• **WRITTEN EXERCISE**:
Reproduce the lines of the records verbatim, starting at the line that contains "Given: Click the Company Secretary role cell" and ending at the end of the records. Leave the pictures out of your answer.

• **INFORMATION PROVIDED**:
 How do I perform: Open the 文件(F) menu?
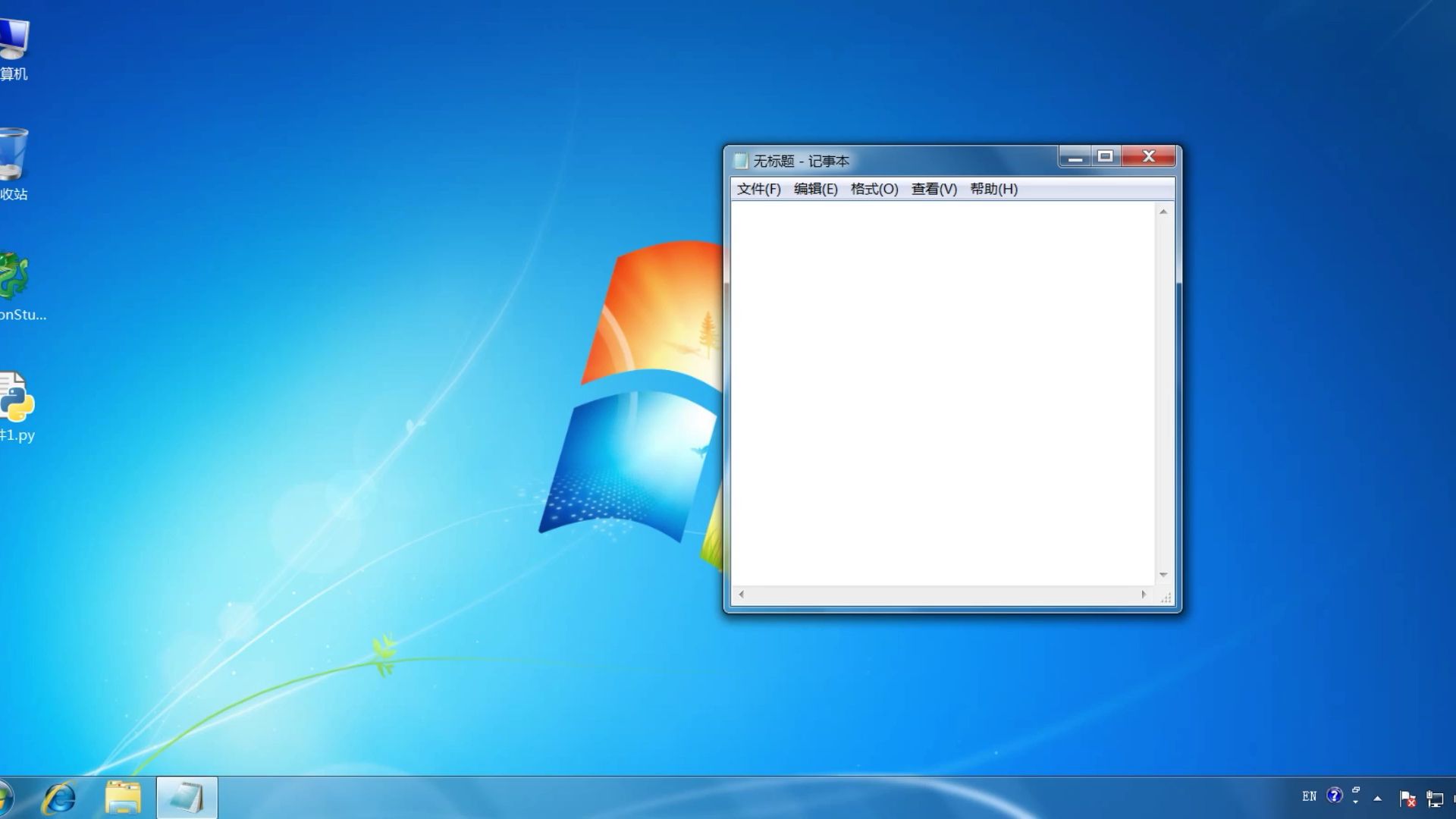coord(758,189)
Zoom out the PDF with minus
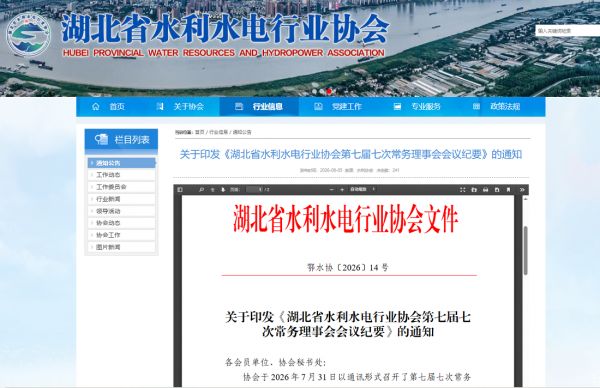The image size is (600, 388). [332, 190]

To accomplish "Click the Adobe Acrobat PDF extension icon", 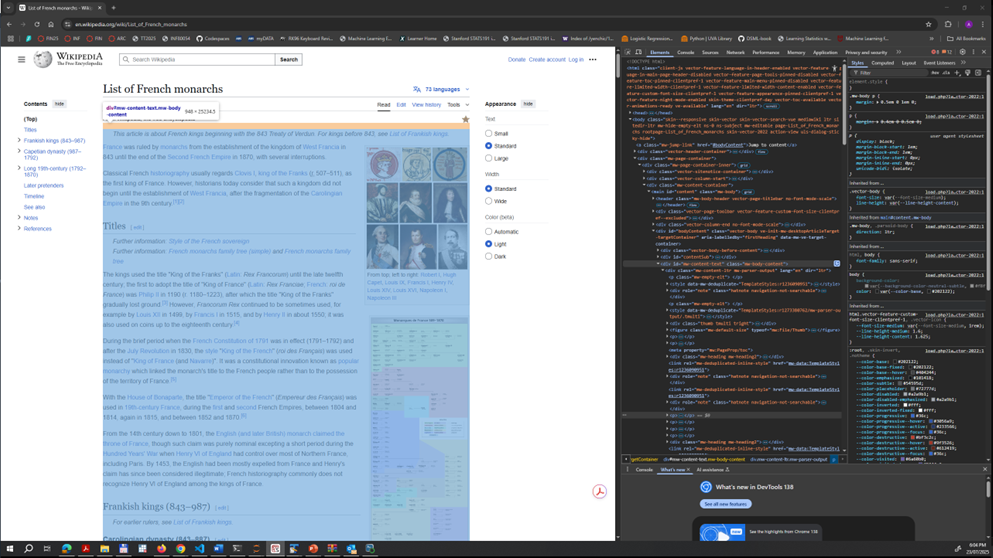I will click(x=599, y=491).
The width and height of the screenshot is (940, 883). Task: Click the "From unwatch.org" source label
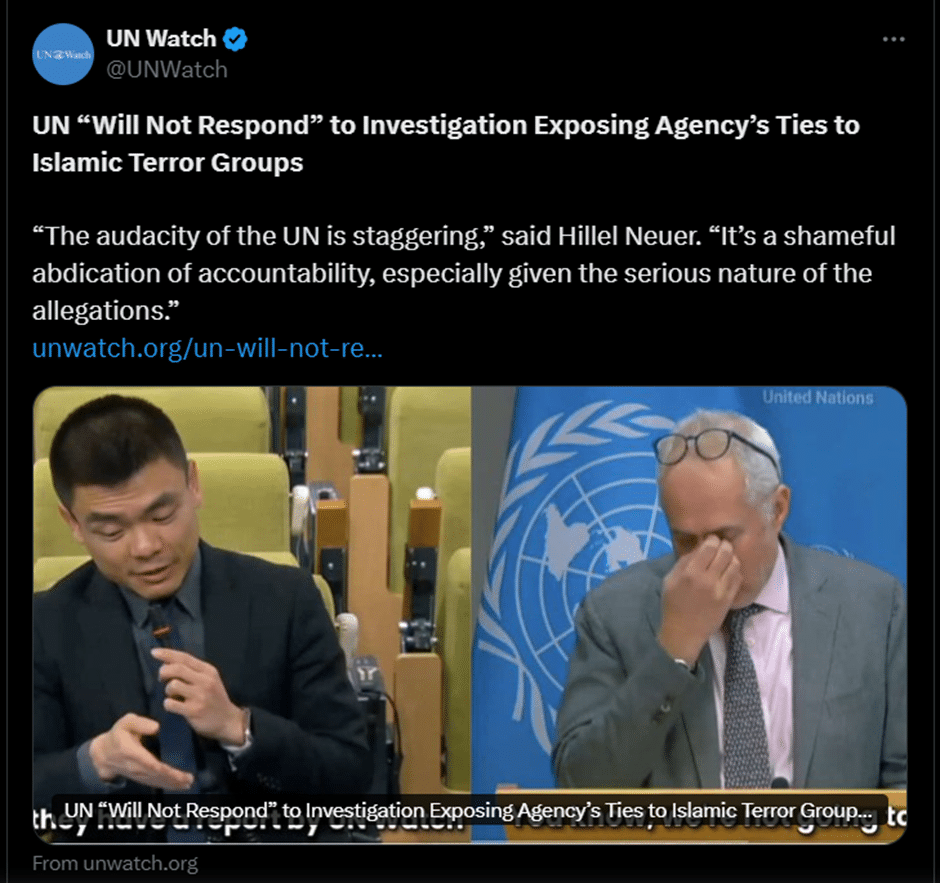(x=115, y=863)
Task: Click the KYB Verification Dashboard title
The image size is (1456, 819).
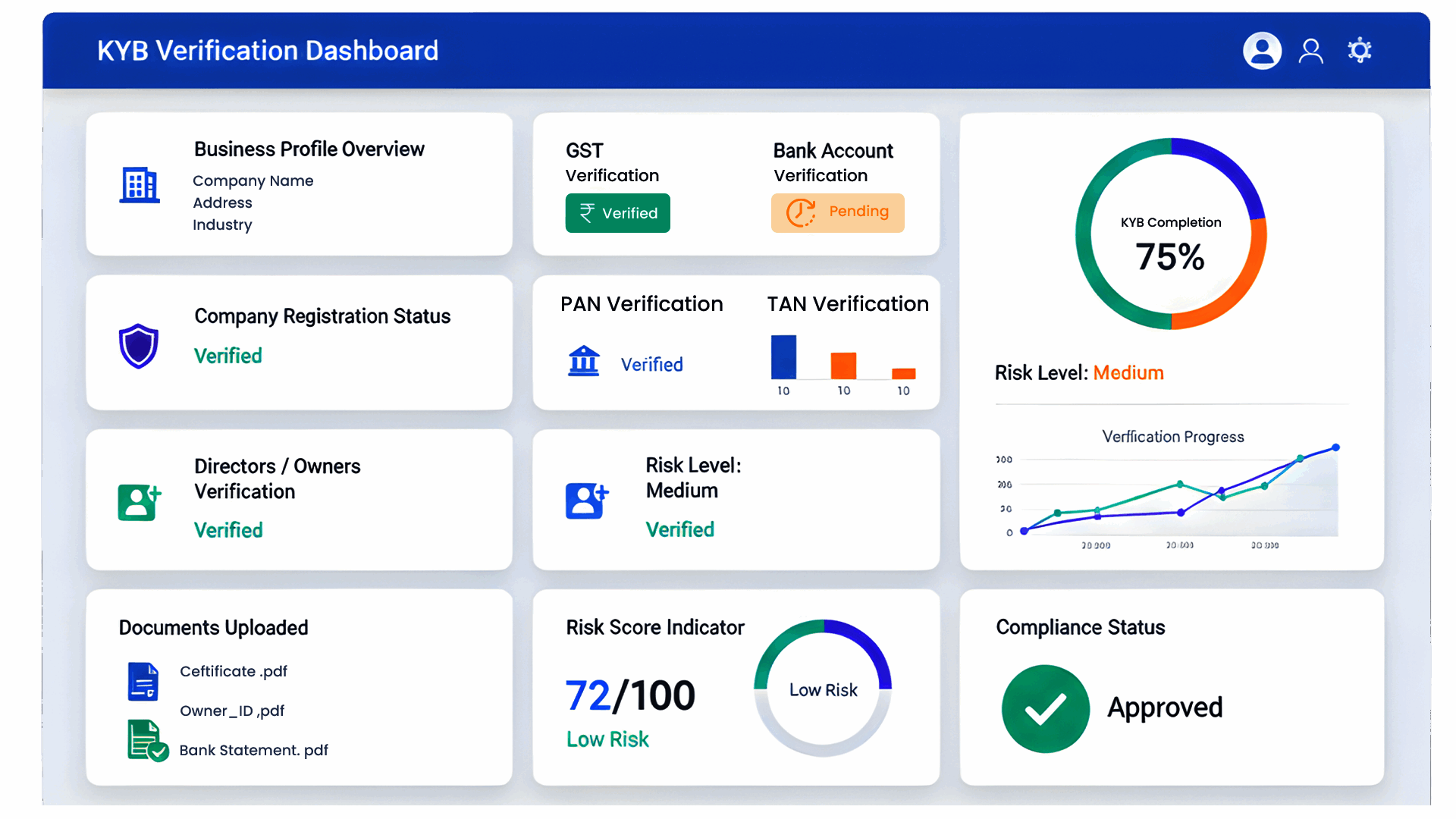Action: click(x=268, y=51)
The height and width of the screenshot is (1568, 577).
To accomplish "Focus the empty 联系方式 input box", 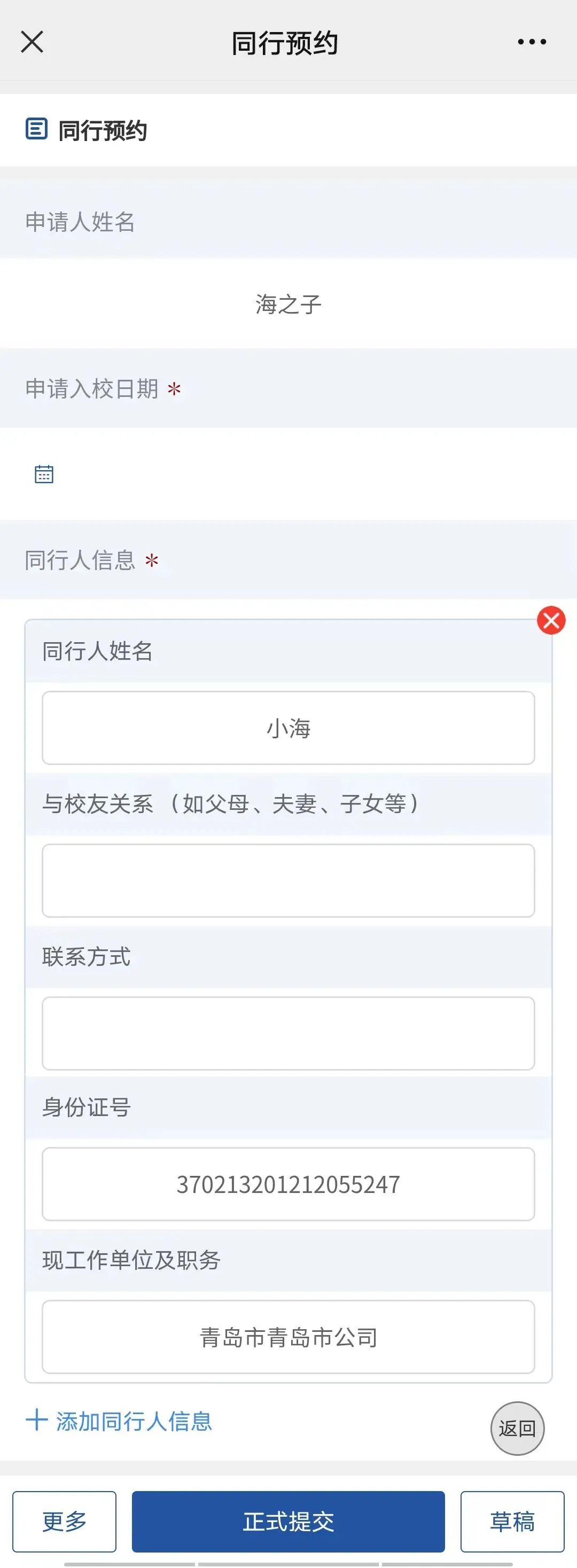I will click(x=288, y=1033).
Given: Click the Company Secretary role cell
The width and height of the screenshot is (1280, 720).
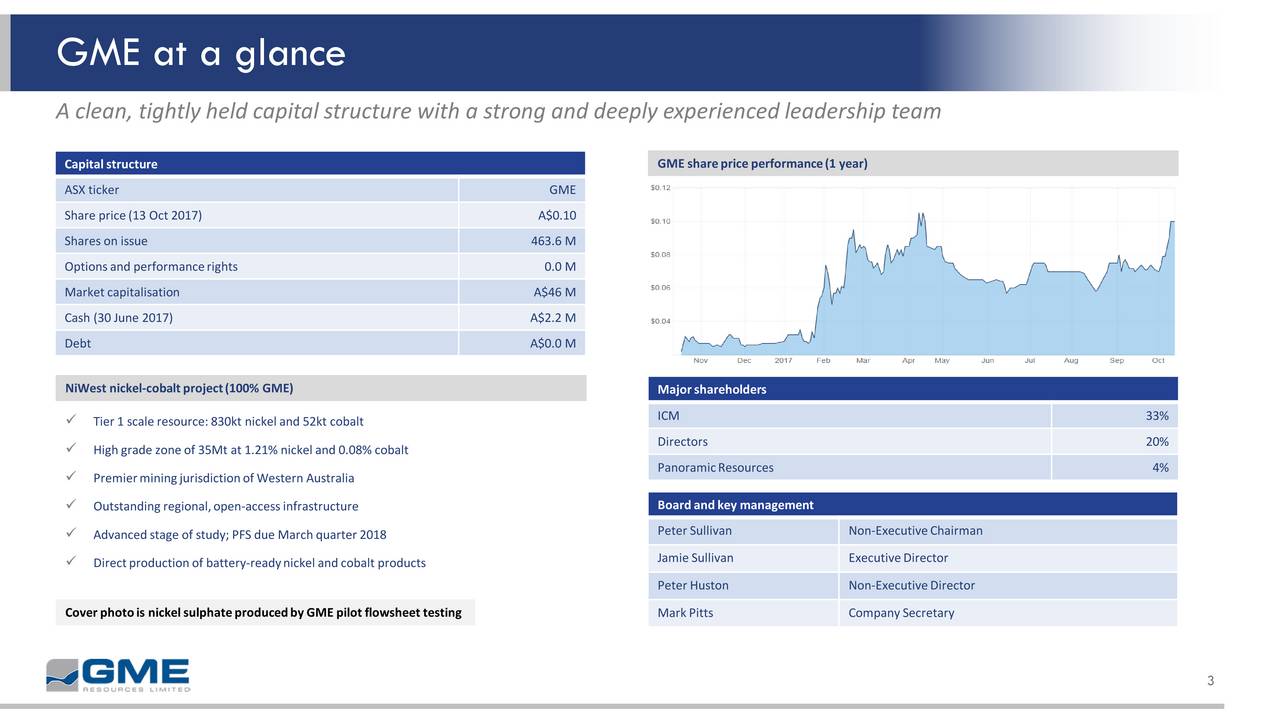Looking at the screenshot, I should coord(901,613).
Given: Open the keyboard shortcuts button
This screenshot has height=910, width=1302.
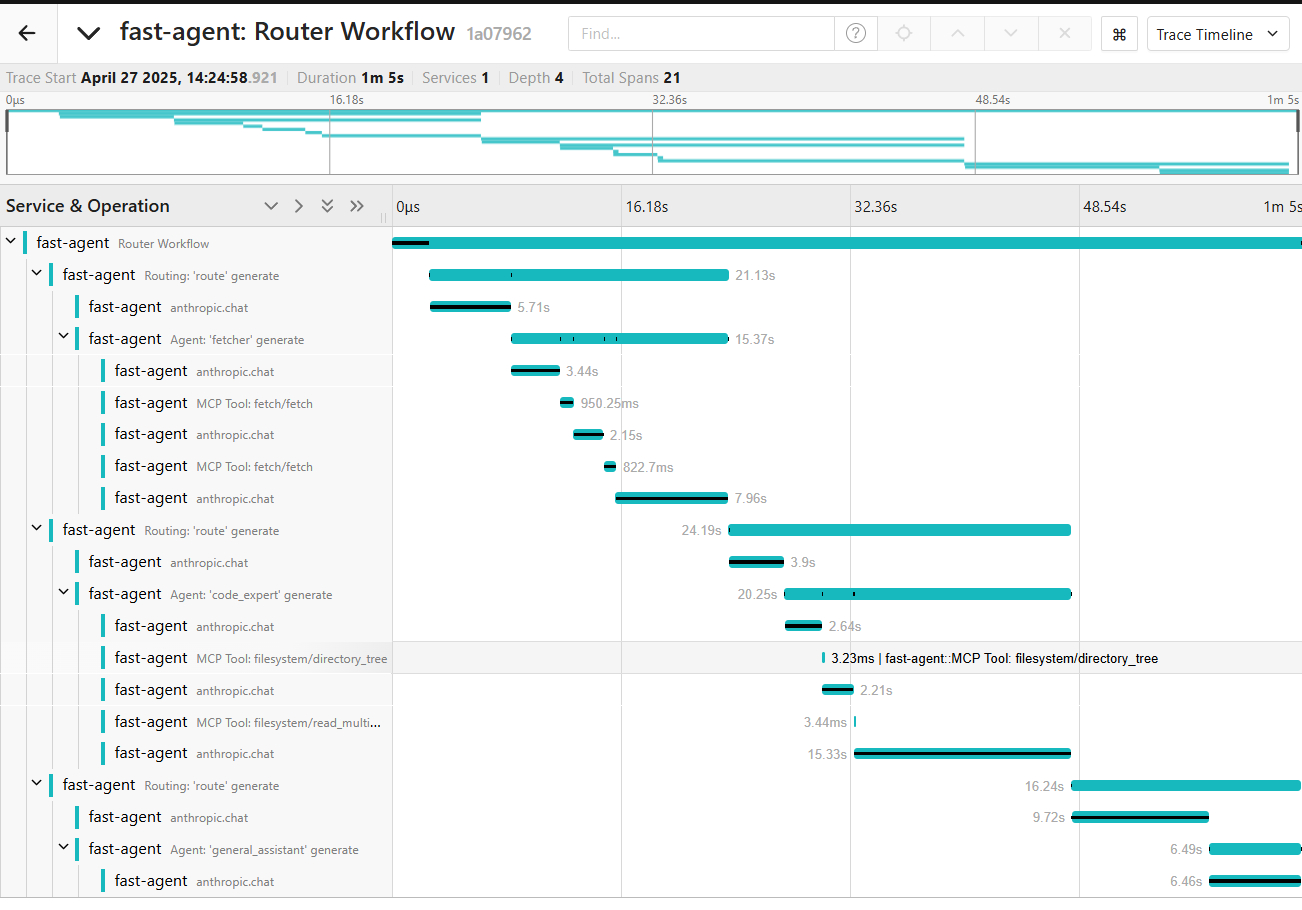Looking at the screenshot, I should (1119, 34).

• **THE RESPONSE**:
Given: Click the Company Secretary role cell
The width and height of the screenshot is (1280, 720).
Looking at the screenshot, I should coord(901,613).
Given: Open the keyboard shortcuts button
This screenshot has height=910, width=1302.
Looking at the screenshot, I should (1119, 34).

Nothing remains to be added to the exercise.